Walking on tiptoe, also known as toe walking, is a common occurrence among many toddlers, and, without any other physical or developmental issues, is rarely cause for concern by itself, according to the Mayo Clinic website. That being said, it's worth taking a toddler who persists in toe walking after 3 years old to a healthcare professional for formal evaluation. While toe walking could be nothing more than habit left over from when your toddler first learned to walk, it could also be indicative of poor muscle tone, poor coordination or other developmental issues, according to the Canadian Children's Healthcare resource, AboutKidsHealth.ca.
Many toddlers walk on tiptoe because the muscles in their heels, calves and ankles lack the necessary flexibility to make proper walking comfortable. You can help keep your child from toe walking by increasing the flexibility in these areas. Have your little one lie on a firm flat surface and gentle stretch her ankles by slowly pushing them into the flat position -- as if she were standing -- holding for 10 to 15 seconds and repeating, recommends AboutKidsHealth. Other stretches include bending your toddler's entire leg at the knee while holding the foot in a flat position for 10 to 15 seconds to stretch out the Achilles tendon. Sing songs or tell her a story while doing these stretches and never stretch her joint to the point of causing your toddler discomfort.
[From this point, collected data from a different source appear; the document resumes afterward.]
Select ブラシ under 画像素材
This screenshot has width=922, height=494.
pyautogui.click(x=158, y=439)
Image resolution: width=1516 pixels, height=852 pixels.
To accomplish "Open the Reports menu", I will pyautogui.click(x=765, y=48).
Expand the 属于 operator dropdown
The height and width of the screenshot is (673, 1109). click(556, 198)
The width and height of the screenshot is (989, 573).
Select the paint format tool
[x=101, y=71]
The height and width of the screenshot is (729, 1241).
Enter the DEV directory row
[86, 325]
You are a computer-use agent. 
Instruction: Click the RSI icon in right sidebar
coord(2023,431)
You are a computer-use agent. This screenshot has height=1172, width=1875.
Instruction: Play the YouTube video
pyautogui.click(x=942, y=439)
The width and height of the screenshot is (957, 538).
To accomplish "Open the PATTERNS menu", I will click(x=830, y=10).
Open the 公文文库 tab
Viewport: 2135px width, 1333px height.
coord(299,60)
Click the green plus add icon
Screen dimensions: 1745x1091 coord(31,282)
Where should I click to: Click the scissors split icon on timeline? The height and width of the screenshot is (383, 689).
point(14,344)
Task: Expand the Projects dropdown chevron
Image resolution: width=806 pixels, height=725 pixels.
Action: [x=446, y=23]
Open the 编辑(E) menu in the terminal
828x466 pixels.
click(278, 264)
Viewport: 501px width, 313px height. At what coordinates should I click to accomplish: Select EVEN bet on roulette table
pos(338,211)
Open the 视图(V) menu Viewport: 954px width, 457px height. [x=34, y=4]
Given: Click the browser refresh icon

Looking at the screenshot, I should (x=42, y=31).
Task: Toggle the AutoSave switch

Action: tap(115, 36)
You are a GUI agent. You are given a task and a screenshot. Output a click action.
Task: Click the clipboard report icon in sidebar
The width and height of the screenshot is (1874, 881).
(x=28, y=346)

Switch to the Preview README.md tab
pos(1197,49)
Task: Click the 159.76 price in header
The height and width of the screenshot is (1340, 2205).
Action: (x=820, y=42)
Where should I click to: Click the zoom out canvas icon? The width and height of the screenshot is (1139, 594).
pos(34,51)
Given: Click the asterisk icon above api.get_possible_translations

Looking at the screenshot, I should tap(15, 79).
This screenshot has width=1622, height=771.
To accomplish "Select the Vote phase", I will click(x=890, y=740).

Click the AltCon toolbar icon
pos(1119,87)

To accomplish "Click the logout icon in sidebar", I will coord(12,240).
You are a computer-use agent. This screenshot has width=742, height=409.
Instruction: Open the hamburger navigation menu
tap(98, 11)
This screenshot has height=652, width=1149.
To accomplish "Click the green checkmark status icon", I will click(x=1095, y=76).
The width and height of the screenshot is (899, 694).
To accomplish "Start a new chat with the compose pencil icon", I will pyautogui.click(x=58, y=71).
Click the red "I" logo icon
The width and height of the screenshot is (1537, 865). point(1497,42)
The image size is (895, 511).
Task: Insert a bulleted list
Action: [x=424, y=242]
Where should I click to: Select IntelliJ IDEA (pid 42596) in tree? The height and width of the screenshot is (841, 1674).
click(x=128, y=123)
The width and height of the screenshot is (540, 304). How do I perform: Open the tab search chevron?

Certain accessories can make walking on tiptoe difficult, such as adding weight around the ankles. Ankle weights should be selected and used under the guidance of a licensed occupational therapist; do not attempt to strap the same ankle weights you use for step aerobics to your 2-year-old's legs. According to Area Education Agency, wearing appropriately sized ankle weights can make it difficult for toddlers to fall back on an old habit. Also, the same way infants have an easier time controlling a weighted spoon when learning to feed themselves, having the extra weight around her feet can make it easier to properly control the rest of her legs while walking flat-footed.
The Right Shoes
Walking on tiptoes is nearly impossible while wearing athletic shoes with relatively inflexible soles and full coverage around the foot and ankle, according to Area Education Agency. Have your toddler wear these shoes indoors for a portion of the day to prevent toe walking. Let her choose from several different styles of shoes so she doesn't feel like wearing them is punishment. Practice marching up and down the hall together to music or anything else that makes the experience fun and enjoyable.
Walking correctly requires developing an understanding of what that process physically feels like. Let your child practice proper heel-to-toe walking in different sensory environments like grass, sand or in dried beans or rice. Let her lie on her back with her feet flat on a gently textured board and have her move her feet up and down while keeping them flat. As she becomes more sensitive to sensations throughout her entire foot, walking correctly will feel more natural than walking on her toes, according to Area Education Agency.